Seizure Forecasting by High-Frequency Activity (80-170 Hz) in Long-term Continuous Intracranial EEG Recordings

Background and Objectives Reliable seizure forecasting has important implications in epilepsy treatment and improving the quality of lives for people with epilepsy. High-frequency activity (HFA) is a biomarker that has received significant attention over the past 2 decades, but its predictive value in seizure forecasting remains uncertain. This work aimed to determine the utility of HFA in seizure forecasting. Methods We used seizure data and HFA (80-170 Hz) data obtained from long-term, continuous intracranial EEG recordings of patients with drug-resistant epilepsy. Instantaneous rates and phases of HFA cycles were used as features for seizure forecasting. Seizure forecasts based on each individual HFA feature, and with the use of a combined approach, were generated pseudo-prospectively (causally). To compute the instantaneous phases for pseudo-prospective forecasting, real-time phase estimation based on an autoregressive model was used. Features were combined with a weighted average approach. The performance of seizure forecasting was primarily evaluated by the area under the curve (AUC). Results Of 15 studied patients (median recording duration 557 days, median seizures 151), 12 patients with >10 seizures after 100 recording days were included in the pseudo-prospective analysis. The presented real-time phase estimation is feasible and can causally estimate the instantaneous phases of HFA cycles with high accuracy. Pseudo-prospective seizure forecasting based on HFA rates and phases performed significantly better than chance in 11 of 12 patients, although there were patient-specific differences. Combining rate and phase information improved forecasting performance compared to using either feature alone.
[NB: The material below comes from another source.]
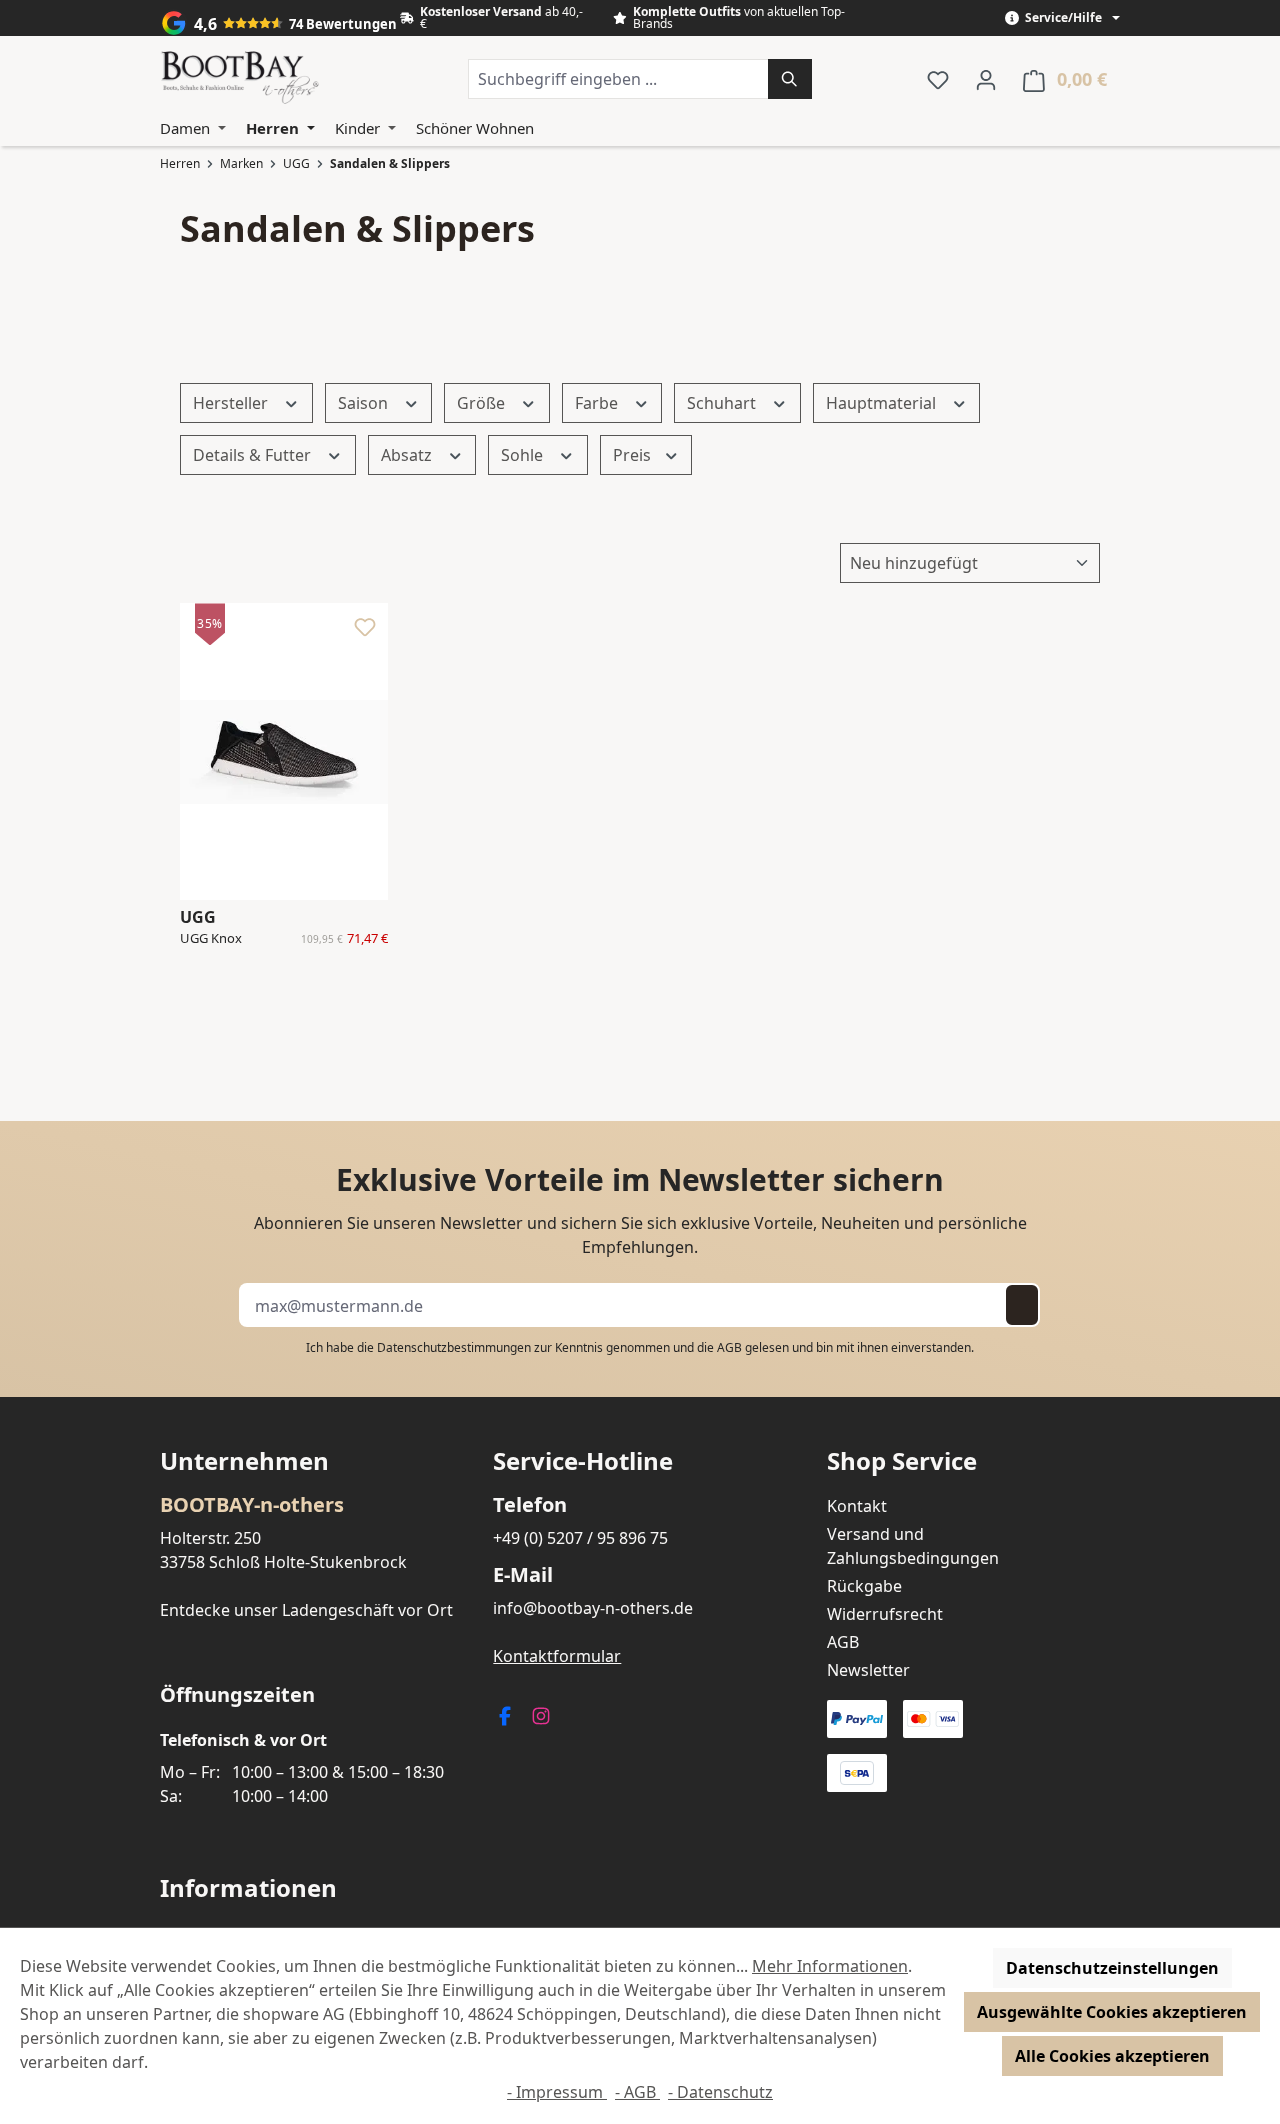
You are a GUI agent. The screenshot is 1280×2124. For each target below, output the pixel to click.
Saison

The combined forecast using the best-performing channel yielded a median AUC of 0.70, a median sensitivity of 0.57, and a median specificity of 0.77. Discussion These findings show that HFA could be useful for seizure forecasting and represent proof of concept for using prior information of patient-specific relationships between HFA and seizures in pseudo-prospective forecasting. Future seizure forecasting algorithms might benefit from the inclusion of HFA, and the real-time phase estimation approach can be extended to other biomarkers. Classification of Evidence This study provides Class IV evidence that HFA (80-170 Hz) in long-term continuous intracranial EEG can be useful to forecast seizures in patients with refractory epilepsy.